--- MATERIAL FOR THIS TASK ---

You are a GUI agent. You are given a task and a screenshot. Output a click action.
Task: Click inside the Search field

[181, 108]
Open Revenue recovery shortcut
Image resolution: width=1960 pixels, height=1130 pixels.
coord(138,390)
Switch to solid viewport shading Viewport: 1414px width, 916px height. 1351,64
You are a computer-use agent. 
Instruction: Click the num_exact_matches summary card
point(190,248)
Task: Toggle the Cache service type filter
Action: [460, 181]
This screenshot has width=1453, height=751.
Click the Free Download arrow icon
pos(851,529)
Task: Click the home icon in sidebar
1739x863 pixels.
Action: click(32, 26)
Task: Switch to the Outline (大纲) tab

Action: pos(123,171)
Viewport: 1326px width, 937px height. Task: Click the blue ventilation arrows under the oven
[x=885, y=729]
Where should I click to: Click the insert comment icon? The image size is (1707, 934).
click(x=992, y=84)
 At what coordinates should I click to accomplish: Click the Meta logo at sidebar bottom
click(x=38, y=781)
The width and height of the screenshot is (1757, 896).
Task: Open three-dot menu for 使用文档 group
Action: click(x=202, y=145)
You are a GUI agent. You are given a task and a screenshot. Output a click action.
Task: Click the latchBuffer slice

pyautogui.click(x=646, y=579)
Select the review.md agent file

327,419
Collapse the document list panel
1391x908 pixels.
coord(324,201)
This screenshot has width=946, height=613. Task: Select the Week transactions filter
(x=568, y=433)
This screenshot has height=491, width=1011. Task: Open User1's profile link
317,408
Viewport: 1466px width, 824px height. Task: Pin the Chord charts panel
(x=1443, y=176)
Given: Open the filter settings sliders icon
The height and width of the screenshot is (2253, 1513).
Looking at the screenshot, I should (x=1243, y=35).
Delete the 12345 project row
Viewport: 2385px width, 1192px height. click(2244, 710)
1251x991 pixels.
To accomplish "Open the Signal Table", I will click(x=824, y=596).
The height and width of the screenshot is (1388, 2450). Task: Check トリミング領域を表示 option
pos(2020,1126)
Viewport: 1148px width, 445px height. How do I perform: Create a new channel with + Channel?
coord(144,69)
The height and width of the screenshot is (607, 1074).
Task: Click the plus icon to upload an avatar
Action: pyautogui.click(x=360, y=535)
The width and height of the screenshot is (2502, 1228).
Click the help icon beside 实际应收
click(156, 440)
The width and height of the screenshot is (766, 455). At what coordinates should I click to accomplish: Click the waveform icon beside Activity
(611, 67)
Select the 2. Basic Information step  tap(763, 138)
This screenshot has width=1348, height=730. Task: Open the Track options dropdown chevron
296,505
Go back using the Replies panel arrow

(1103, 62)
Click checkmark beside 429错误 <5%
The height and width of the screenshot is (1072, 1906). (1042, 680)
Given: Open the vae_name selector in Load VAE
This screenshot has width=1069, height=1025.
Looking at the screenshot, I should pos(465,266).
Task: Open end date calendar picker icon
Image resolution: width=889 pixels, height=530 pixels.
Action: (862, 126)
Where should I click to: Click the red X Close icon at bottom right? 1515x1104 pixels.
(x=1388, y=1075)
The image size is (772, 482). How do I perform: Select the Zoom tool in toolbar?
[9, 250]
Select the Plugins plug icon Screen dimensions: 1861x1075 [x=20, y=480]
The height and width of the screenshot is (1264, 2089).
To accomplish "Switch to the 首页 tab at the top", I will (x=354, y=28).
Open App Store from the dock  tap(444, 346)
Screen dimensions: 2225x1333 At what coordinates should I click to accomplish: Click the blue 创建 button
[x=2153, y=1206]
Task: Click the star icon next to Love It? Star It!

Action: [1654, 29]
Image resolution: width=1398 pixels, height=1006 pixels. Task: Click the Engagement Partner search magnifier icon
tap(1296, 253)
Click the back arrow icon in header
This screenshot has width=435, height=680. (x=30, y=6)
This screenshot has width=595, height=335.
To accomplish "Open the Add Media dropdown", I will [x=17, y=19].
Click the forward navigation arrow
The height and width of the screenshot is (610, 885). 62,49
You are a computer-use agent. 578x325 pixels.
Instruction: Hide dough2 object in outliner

---

Count how many lines of the records hold the string "will"; the answer is that number alone.

• [WORKED SOLUTION] 3